APA’s Members Lend their Voices to Capitol Hill on Telehealth Coverage
Robert Trestman, PhD, MD, Chair of APA’s Council on Healthcare Systems & Financing Chair, and other Virginia-based mental health providers met with Senator Tim Kaine (D-VA) to discuss behavioral health needs during the COVID-19 crisis. Dr. Trestman discussed the quick transformation from in-person to almost 95% telehealth during the pandemic, and specifically noted the importance of conducting audio-only visits and appropriate reimbursement for these visits. Senator Kaine empathized with Dr. Trestman’s remarks and promised to continue to push for appropriate audio-only allowance and reimbursement.

APA Leads the Effort to Support the Conrad-30 Program
Since 1994, the Conrad State 30 program has brought thousands of foreign physicians who are trained in the United States to medically underserved communities. In return for their service, the U.S. waives a requirement that they return to their home country after their residency for two years and provides them with priority access to the green card system if they serve in the community for five years. APA has led the charge to ensure this program continues to play a critical part of the workforce providing mental health and substance use services during COVID-19. APA led a group of medical societies to send a letter to Ken Cuccinelli, acting Director of U.S. Citizenship and Immigration Services (USCIS), urging the USCIS to temporarily extend visas automatically, and expedite approvals of extensions and changes of status for non-U.S. citizen international medical graduates (IMGs).

APA also supports the Conrad State 30 and Physician Access Reauthorization Act (S. 948/H.R. 2895), which would reauthorize the Conrad State 30 J-1 visa waiver program for international medical graduates and make critical improvements to the program by allowing additional waiver spots for states that use a high portion of their existing waiver capacity, and letting the program to be “more responsive to the needs of patients in states with an especially severe shortage of physicians.” On April 16th, APA sent a letter of support for this critical legislation.

Want to support this critical program?
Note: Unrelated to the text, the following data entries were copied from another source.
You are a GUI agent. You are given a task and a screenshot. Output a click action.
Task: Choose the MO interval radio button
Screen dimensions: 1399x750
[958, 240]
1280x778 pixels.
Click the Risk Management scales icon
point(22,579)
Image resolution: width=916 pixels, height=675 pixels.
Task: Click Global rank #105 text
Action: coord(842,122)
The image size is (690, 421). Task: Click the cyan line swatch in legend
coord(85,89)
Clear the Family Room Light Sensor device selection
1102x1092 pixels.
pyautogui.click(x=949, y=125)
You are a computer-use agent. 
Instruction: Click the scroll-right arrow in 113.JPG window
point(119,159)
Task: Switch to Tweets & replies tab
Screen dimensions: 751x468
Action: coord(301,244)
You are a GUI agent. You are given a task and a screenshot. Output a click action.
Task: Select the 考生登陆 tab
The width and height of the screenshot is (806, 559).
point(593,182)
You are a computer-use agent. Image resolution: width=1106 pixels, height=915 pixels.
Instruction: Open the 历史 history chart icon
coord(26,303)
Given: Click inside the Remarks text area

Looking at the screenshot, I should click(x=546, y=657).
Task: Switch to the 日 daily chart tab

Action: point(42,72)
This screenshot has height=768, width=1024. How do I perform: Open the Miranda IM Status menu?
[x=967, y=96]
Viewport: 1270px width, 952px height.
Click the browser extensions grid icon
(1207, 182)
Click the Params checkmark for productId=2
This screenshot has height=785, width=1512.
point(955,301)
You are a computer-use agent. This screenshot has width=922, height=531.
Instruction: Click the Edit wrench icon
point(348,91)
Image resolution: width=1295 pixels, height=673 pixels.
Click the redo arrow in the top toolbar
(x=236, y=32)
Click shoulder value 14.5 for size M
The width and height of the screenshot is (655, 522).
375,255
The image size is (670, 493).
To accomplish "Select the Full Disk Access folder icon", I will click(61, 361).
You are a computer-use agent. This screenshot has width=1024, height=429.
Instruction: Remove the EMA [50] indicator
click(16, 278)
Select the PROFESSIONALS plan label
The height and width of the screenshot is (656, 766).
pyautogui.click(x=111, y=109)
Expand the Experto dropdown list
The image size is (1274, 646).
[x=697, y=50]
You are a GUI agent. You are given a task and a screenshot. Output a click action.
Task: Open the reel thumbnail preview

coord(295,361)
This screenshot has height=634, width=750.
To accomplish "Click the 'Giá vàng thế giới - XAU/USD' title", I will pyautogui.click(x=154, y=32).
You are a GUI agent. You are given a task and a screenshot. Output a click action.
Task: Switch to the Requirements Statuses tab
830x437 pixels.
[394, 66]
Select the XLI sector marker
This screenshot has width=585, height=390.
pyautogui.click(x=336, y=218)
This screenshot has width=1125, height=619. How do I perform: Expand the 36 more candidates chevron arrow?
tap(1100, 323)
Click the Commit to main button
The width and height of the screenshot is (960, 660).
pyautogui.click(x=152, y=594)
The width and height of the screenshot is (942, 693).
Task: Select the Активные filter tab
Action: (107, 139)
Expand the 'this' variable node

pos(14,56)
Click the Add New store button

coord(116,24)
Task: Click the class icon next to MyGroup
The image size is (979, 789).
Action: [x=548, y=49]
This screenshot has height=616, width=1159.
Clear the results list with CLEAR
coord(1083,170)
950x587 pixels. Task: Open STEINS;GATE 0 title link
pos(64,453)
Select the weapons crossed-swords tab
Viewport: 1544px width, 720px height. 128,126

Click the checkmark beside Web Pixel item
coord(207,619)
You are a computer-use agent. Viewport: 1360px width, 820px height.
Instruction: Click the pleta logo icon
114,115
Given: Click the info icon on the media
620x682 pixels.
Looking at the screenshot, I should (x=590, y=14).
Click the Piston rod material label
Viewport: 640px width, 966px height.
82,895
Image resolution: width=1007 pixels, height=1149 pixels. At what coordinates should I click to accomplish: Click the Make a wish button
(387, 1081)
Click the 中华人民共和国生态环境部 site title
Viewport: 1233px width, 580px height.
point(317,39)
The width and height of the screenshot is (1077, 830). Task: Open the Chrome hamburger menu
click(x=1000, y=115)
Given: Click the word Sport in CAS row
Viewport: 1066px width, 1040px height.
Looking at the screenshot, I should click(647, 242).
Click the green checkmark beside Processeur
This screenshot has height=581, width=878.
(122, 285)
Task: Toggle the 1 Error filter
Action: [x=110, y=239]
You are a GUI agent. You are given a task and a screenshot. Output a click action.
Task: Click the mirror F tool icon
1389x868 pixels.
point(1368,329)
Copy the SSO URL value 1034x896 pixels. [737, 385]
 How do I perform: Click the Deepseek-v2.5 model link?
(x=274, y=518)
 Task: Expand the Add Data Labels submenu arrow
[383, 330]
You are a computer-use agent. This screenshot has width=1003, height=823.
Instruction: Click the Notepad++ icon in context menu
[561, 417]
Use APA’s online advocacy tool to write your lawmakers in support of the Conrad State 30 and Physician Access Reauthorization Act.


State Responses

How State Governments Are Responding to COVID-19
States have adopted a variety of approaches to address the healthcare systems’ needs during the COVID-19 crisis. All states have sought to increase Medicaid enrollment and suspend prior authorization by applying for Section 1135 Waivers from CMS. Additionally, many states have greatly expanded access to telehealth by reducing administrative barriers to coverage and requiring private insurers to cover telehealth. Some states have temporarily expanded scope of practice for non-physician health care professionals such as APRNs, physician assistants, pharmacists, and EMTs, among others.

APA’s government relations team continues to track these efforts throughout the states, update members with State-by-State Guidance, and assist DB/SAs with planning and implementing their response. We are also strategizing with DB/SAs as some states reopen and go back into legislative session.


Resources for Psychiatrists

Psychiatric Practice Guidance
APA is constantly tracking and updating guidance released by the Department of Health and Human Services and at the state level related to COVID-19 to assist psychiatrists with providing mental health and substance use services. View recent changes and guidance impacting telehealth, substance use disorders and treatment services, and inpatient psychiatric settings at Practice Guidance for COVID-19.

APA’s Practice Management HelpLine
If you are an APA member, APA's Practice Management HelpLine is ready to assist you with your practice management needs. Help is available on how to manage the day-to-day operations of your practice in the midst of this pandemic, including telehealth, coding, documentation, reimbursement, contracting with managed care companies, Medicare, Medicaid, and more. Our dedicated helpline has helped over 200 members since the beginning of the COVID-19 pandemic.